3. 「上げても下ろしても動ける」髪はどうつくる?——カットの重さ調整とメッシュの役割

今回のスタイルのキーワードとして挙がっていたのが、「上げもおろしもできるような感じで」という要望です。

これは、パーマだけで実現できるものではなく、カットの段階でどこに重さを残し、どこを軽くするかを設計しておく必要があります。

毛先まで重さが残ったままパーマをかけると、髪は一定方向にしか流れにくく、結果的に「下ろす」以外の選択肢が取りづらくなります。逆に、毛量を適度に間引いてから丸みのある動きを加えると、根元の立ち上がりと毛先の軽さの両方が生まれ、上げても下ろしても様になる状態がつくりやすくなります。

もうひとつの要素が、アフターで見られた明るいメッシュです。

単色の髪は、動いていても光の反射がほぼ均一なため、動きそのものが見えにくいという特徴があります。ここに明暗差のあるメッシュを入れることで、毛束の重なりや動く方向が色の境目としてはっきり視認できるようになります。

「動ける髪」を「動いて見える髪」に変える役割を果たしているのが、このメッシュだといえます。

なお、今回の投稿でどの工程がどこまで丁寧に行われたかは、テロップとキャプションで確認できる範囲にとどまります。仕上がりの質感を支える技術的な考え方として、一般的な仕組みを紹介しました。

4. 美容師のお財布事情、「大変身」の腕にみる収入のリアル

厚生労働省「令和7年 賃金構造基本統計調査」を元にした就業者統計データによると、全国の美容師の「平均年収は388万5000円(平均年齢30歳)」です。

ただし、美容師の収入は一律ではなく、実力や人気の高さによって大きく変動します。

一人前になると歩合給になるケースも多く、SNSを活用したセルフプロデュースでファン(指名客)を獲得し、大きく稼ぐトップスタイリストも存在します。

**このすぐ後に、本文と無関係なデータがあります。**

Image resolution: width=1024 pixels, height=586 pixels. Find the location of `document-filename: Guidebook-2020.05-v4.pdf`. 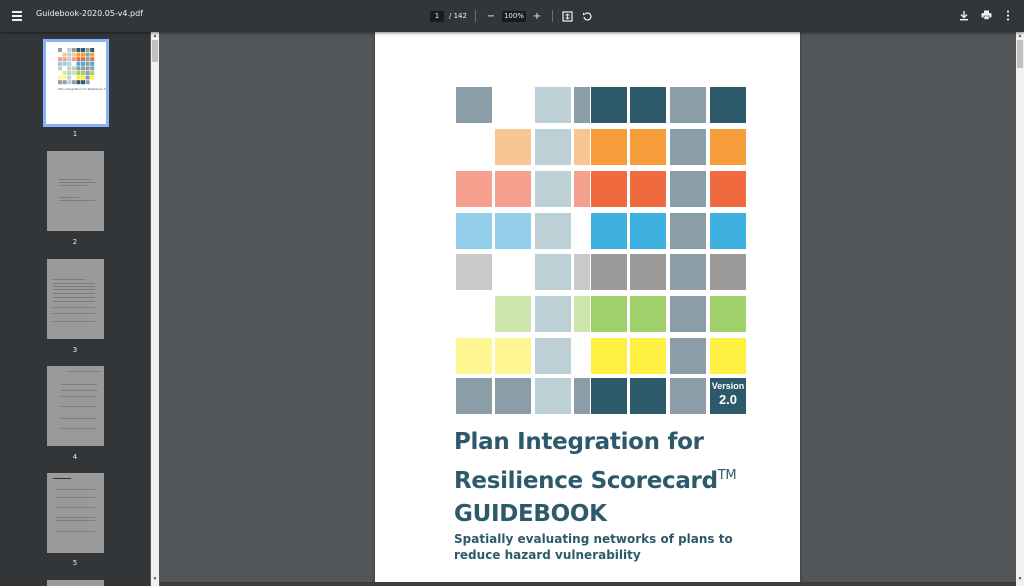

document-filename: Guidebook-2020.05-v4.pdf is located at coordinates (90, 14).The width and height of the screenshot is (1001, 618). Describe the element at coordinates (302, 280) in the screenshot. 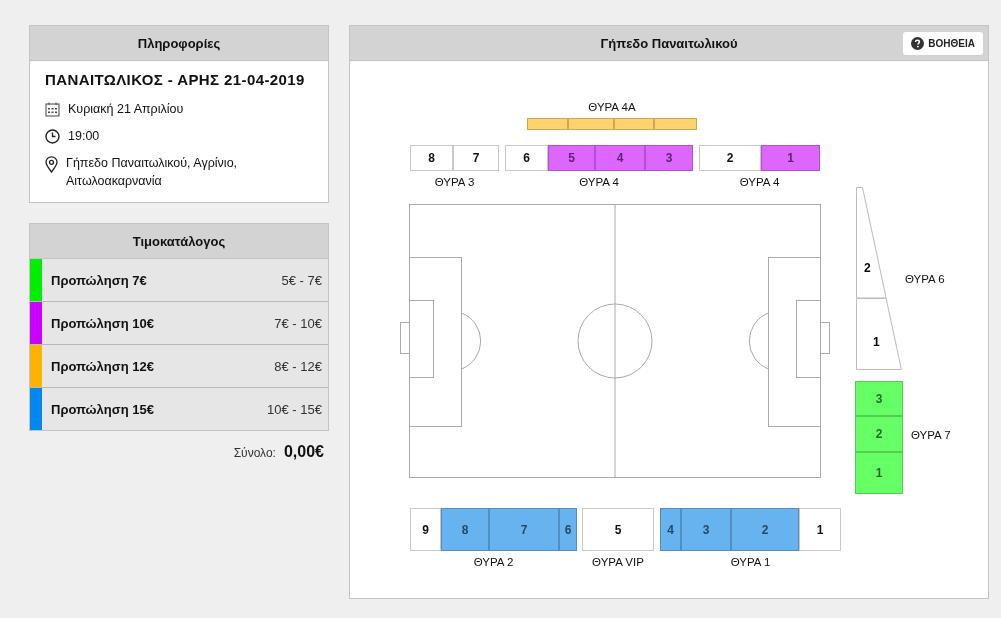

I see `price-range: 5€ - 7€` at that location.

ここで見ておきたいのは、この388万円はあくまで"平均"であり、美容師の多くが歩合制で働いているという点です。歩合制とは収入が売上に連動する仕組みで、固定給と違って人による差が大きく出ます。そのカギを握るのが『指名客』です。指名客は、繰り返し来てくれる顧客基盤――企業でいえばブランドや常連客という"無形の資産"にあたります。近年はSNSが、この資産を全国規模に広げる装置になっており、発信力のある美容師は、技術という『労働』に加えて集客という『資産』を持つことで、平均を大きく上回っていきます。同じ資格・同じ技術でも収入差が開くのは、この資産の有無によるところが大きいのです。

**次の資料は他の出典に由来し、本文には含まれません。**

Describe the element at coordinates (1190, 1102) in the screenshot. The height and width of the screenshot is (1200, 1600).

美容師の平均年収はいくら?30歳で「388万円」のリアル。歩合制とSNS集客で差がつくお金事情
美容師の平均年収はいくら?30歳で「388万円」のリアル。歩合制とSNS集客で差がつくお金事情

美容師の年収は、技術力だけでなく、SNSでの発信力や指名客という"資産"をどれだけ築けるかによって大きく変わってくるといえそうです。